Meanwhile, we who gather together chanting and marching are “protesters.” We seem to be on the other side; we seem to be a menace, even to threaten social chaos. Passersby on the street are our audience. The stage is set and the curtains drawn. We sing our arias through the human microphone. Time and space contract and expand dramatically as these forces dance together.

These tense situations are the jewel of the movement, the master classes that turn us into activists, and we work hard to create them. We have a better chance of dissolving the boundaries that separate us if we first make them visible. But violence can begin here too, so it is important to not truly believe in the roles. I have tried to remember I am not separate from the cops and other actors, even while surfing the tension of these situations.

Early on in the protest I switched sides as an experiment, wanting to explore the limits of this new social space. As an Occupy Wall Street group marched from Liberty Park to the Wall Street Stock Exchange (a daily ritual in the first few weeks), I dressed in a business suit and waited with a small group at the Exchange. When the protestors arrived we heckled them as we imagined a group of young and entitled Wall Street investment bankers might (and sometimes do). I yelled “Get a Job!” loudly in the protesters’ faces, falling deeply into my new role. It felt a little transgressive too, like a man putting on a dress; I hadn’t realized how many unknowns were at play here.

The tension rose, emotions flared. All of a sudden, one of the drummers turned around at me and shouted, “I am a veteran of Iraq, I have PTSD and can’t get a job! Fuck you!” He hit me, hard, with his drumstick, which I was not expecting. The sting on my arm told me that years of suffering, anger, hurt and aloneness were coming forth. Yes, this was theater, but it was also very real—as real as violence, as real our emotions and bodies. In retrospect, it was like the Shosan ritual in which zen practitioners expose their inner life and pain in ceremony, for the sangha to share and support. In my conflict with the Marine, we shared the sting of disempowerment. Later that day I found him and we both apologized. Now we hug every time we see each other.

A few weeks later, I found a way to protest from my core social and economic struggles as an artist. I helped to organize an action group called Occupy Museums, to bring attention to the ways that major cultural institutions disempower artists and benefit the wealthy. One day we marched to MoMA and found a large police force waiting for us. They herded us into the police pen they had prepared for us. We stepped into the cage, yelling, chanting and waving signs; the tension mounted as our outrage filled the enclosed space. The police ushered away passersby who approached us in solidarity, creating a buffer zone around the magnetic human force of our voices and bodies.

• Information given:
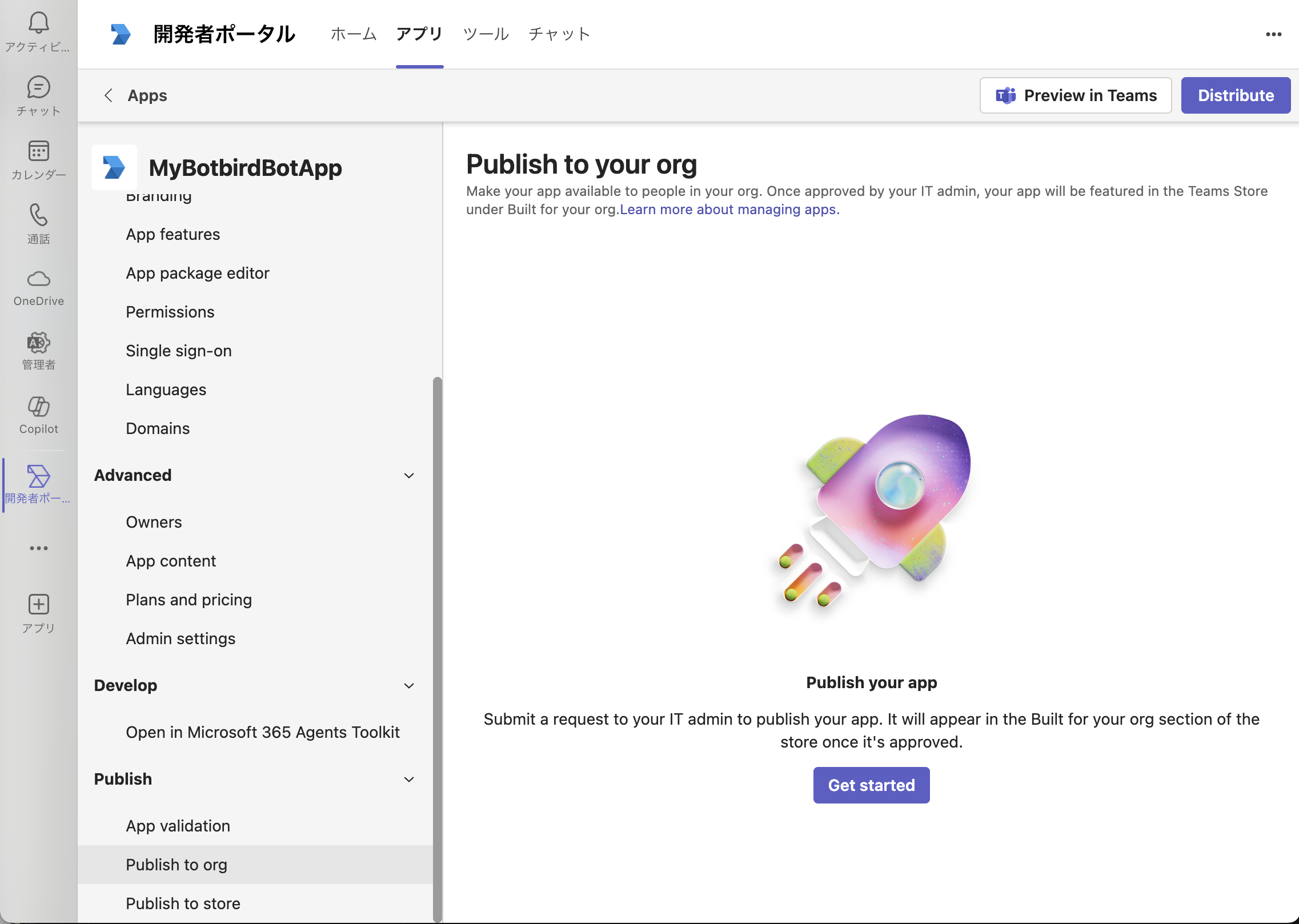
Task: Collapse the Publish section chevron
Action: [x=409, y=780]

==

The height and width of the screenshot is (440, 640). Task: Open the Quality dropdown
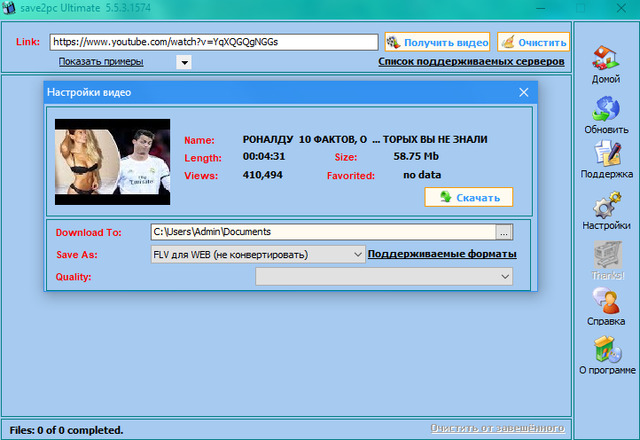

• Problem set:
(a) Do the following statements agree with the Occupy protest passage above? Answer yes or no for each, quoting the deciding words of the passage.
(i) The narrator wore a business suit and waited at the Exchange with a small group.
(ii) The drummer who struck the narrator said he was a veteran of Afghanistan.
(iii) At MoMA, the police let passersby who came in solidarity join the protesters.
(b) Please resume the Occupy protest passage above, starting right after its last sentence.

• The replies:
(a)
(i) Yes: "I dressed in a business suit and waited with a small group at the Exchange."
(ii) No: "I am a veteran of Iraq, I have PTSD and can’t get a job!"
(iii) No: "The police ushered away passersby who approached us in solidarity"

(b)
In the midst of the tension, I found energy welling up within, but I let it happen, feeling it as energy not anger. I “mic checked,” invoking call-and-response from the group. “Policemen! (Policemen!)/We are watching you/harass citizens peacefully walking/on New York City sidewalks!/What’s going on here!?” Then my body, compressed in tension, started to move, to stride out from behind the barricades to the sidewalk and into the no-go zone defined by the standing line of cops. This was the corridor of greatest tension, full of the possibility of violence. But I found space, air, and life here! I began to widen my movements—now I was almost dancing—and my language opened: “I am free—I know I can be on this sidewalk!” Pointing to the policeman: “You are free! We all are free, let’s march on this sidewalk, we can be here!” Somehow, all of a sudden, we could be here! A surprise reversal of plot! So we marched out from behind the barricades onto the vast sidewalk.

Two weeks after we were evicted from Liberty (formerly Zucotti) Park, we gathered at Lincoln Center Plaza, a vast open space in New York where protest is forbidden. Lincoln Center was showing Philip Glass’s opera, “Satyagraha,” which speaks about the life of Tolstoy, Gandhi and Martin Luther King—all nonviolent protesters who have inspired Occupy Wall Street. Lincoln Center is partly funded by Michael Bloomberg, the very man who evicted us from Liberty Park.

Before the end of the performance, hundreds of protesters assembled on the steps of Lincoln Center, blocked off from the plaza by police barricades and heavy NYPD presence. Thus the private and public spaces, which on a normal day would be seamless, were clearly separated. When a few who dared to cross the line were arrested, there were shouts of “Shame, shame, shame!” from some of the protestors. We took off our shoes—a Gandhian symbol of dignity—and stood barefoot on the cold pavement, conducting our assembly.

As “Satyagraha” ended and the elegantly dressed audience finally exited into the plaza, they came upon this strikingly theatrical scene: real life protest at the foot of the grand steps! We called out to them in unison to join us, but the sight of the NYPD barricades seemed to paralyze them.

Then all of a sudden Philip Glass, who had been at the performance that night, popped up in the Occupy Wall Street crowd—he had come to read a statement on the people’s mic. We sat down so that people could see him, and the lights from a video camera illuminated his face. He called out the last lines of the opera, a passage from the Bhagavad Gita:

Mic check!
When righteousness withers away
And evil rules the land
We come into being
Age after age
And take visible shape
And move
A man among men
For the protection of good
Thrusting back evil
And setting virtue
On her seat again.

Chanting along with Glass, whose music had been the soundtrack to my childhood, I melted into the crowd, my body vibrating to the shared voice, deeply encouraged by this ancient text. When I looked up, the opera audience had joined us. The buffer zone was gone. We were one big crowd—the 100%! The physical NYPD barricades still stood among us, but they were no longer barriers, absorbed now into our big warm body. Until late into the night we held our general assembly. The police stood offstage, now relaxed. Two separate spaces had flowed into one, protesters had become people again, and the police could then be people too.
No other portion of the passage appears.